TRY IT.
Output the entries below so that they read exactly as they do now.
(Beginning of THE DATA)
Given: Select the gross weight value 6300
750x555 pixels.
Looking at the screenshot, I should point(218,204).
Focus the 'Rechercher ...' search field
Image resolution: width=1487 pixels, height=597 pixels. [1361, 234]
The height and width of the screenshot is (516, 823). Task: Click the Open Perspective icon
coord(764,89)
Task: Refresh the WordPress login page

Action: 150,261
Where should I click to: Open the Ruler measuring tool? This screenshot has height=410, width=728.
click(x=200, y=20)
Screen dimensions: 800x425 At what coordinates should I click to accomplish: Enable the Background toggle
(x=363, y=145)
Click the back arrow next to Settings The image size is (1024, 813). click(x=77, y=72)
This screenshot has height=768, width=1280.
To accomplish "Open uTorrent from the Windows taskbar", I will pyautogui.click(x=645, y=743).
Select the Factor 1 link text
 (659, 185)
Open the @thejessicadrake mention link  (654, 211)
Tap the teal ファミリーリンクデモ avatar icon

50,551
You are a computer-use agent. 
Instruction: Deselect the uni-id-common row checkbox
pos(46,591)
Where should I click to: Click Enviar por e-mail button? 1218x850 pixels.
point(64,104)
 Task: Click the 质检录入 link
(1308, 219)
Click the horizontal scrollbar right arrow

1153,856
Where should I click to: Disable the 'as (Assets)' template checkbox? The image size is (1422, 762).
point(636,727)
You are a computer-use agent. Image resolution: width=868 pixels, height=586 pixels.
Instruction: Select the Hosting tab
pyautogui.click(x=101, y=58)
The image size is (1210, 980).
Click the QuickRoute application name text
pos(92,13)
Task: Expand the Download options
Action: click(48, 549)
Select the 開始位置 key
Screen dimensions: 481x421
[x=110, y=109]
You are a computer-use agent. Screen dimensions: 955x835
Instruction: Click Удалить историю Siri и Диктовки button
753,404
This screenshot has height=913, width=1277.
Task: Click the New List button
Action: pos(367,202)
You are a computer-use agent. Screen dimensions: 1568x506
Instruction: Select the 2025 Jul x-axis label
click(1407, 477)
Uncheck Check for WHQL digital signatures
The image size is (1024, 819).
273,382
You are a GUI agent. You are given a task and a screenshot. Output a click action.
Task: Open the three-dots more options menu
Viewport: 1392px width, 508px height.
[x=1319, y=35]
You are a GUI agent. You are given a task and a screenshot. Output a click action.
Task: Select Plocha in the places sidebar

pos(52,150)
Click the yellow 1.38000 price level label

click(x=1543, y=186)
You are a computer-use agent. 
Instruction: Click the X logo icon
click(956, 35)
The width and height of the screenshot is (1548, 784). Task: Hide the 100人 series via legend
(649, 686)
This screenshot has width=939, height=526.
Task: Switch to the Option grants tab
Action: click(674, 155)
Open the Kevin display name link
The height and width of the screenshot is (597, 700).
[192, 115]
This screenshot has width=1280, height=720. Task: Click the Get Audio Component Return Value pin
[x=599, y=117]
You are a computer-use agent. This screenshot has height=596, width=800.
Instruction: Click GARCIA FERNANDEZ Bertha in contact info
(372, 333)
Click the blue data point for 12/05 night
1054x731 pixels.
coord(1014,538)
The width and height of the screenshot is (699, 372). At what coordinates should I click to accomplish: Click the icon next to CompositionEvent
(End of THE DATA)
WRITTEN REPLY.
Given: Select the gross weight value 6300
750x555 pixels.
Looking at the screenshot, I should point(218,204).
Focus the 'Rechercher ...' search field
Image resolution: width=1487 pixels, height=597 pixels. [1361, 234]
The height and width of the screenshot is (516, 823). Task: Click the Open Perspective icon
coord(764,89)
Task: Refresh the WordPress login page

Action: 150,261
Where should I click to: Open the Ruler measuring tool? This screenshot has height=410, width=728.
click(x=200, y=20)
Screen dimensions: 800x425 At what coordinates should I click to accomplish: Enable the Background toggle
(x=363, y=145)
Click the back arrow next to Settings The image size is (1024, 813). click(x=77, y=72)
This screenshot has height=768, width=1280.
To accomplish "Open uTorrent from the Windows taskbar", I will pyautogui.click(x=645, y=743).
Select the Factor 1 link text
 (659, 185)
Open the @thejessicadrake mention link  (654, 211)
Tap the teal ファミリーリンクデモ avatar icon

50,551
You are a computer-use agent. 
Instruction: Deselect the uni-id-common row checkbox
pos(46,591)
Where should I click to: Click Enviar por e-mail button? 1218x850 pixels.
point(64,104)
 Task: Click the 质检录入 link
(1308, 219)
Click the horizontal scrollbar right arrow

1153,856
Where should I click to: Disable the 'as (Assets)' template checkbox? The image size is (1422, 762).
point(636,727)
You are a computer-use agent. Image resolution: width=868 pixels, height=586 pixels.
Instruction: Select the Hosting tab
pyautogui.click(x=101, y=58)
The image size is (1210, 980).
Click the QuickRoute application name text
pos(92,13)
Task: Expand the Download options
Action: click(48, 549)
Select the 開始位置 key
Screen dimensions: 481x421
[x=110, y=109]
You are a computer-use agent. Screen dimensions: 955x835
Instruction: Click Удалить историю Siri и Диктовки button
753,404
This screenshot has height=913, width=1277.
Task: Click the New List button
Action: pos(367,202)
You are a computer-use agent. Screen dimensions: 1568x506
Instruction: Select the 2025 Jul x-axis label
click(1407, 477)
Uncheck Check for WHQL digital signatures
The image size is (1024, 819).
273,382
You are a GUI agent. You are given a task and a screenshot. Output a click action.
Task: Open the three-dots more options menu
Viewport: 1392px width, 508px height.
[x=1319, y=35]
You are a GUI agent. You are given a task and a screenshot. Output a click action.
Task: Select Plocha in the places sidebar

pos(52,150)
Click the yellow 1.38000 price level label

click(x=1543, y=186)
You are a computer-use agent. 
Instruction: Click the X logo icon
click(956, 35)
The width and height of the screenshot is (1548, 784). Task: Hide the 100人 series via legend
(649, 686)
This screenshot has width=939, height=526.
Task: Switch to the Option grants tab
Action: click(674, 155)
Open the Kevin display name link
The height and width of the screenshot is (597, 700).
[192, 115]
This screenshot has width=1280, height=720. Task: Click the Get Audio Component Return Value pin
[x=599, y=117]
You are a computer-use agent. This screenshot has height=596, width=800.
Instruction: Click GARCIA FERNANDEZ Bertha in contact info
(372, 333)
Click the blue data point for 12/05 night
1054x731 pixels.
coord(1014,538)
The width and height of the screenshot is (699, 372). At what coordinates should I click to accomplish: Click the icon next to CompositionEvent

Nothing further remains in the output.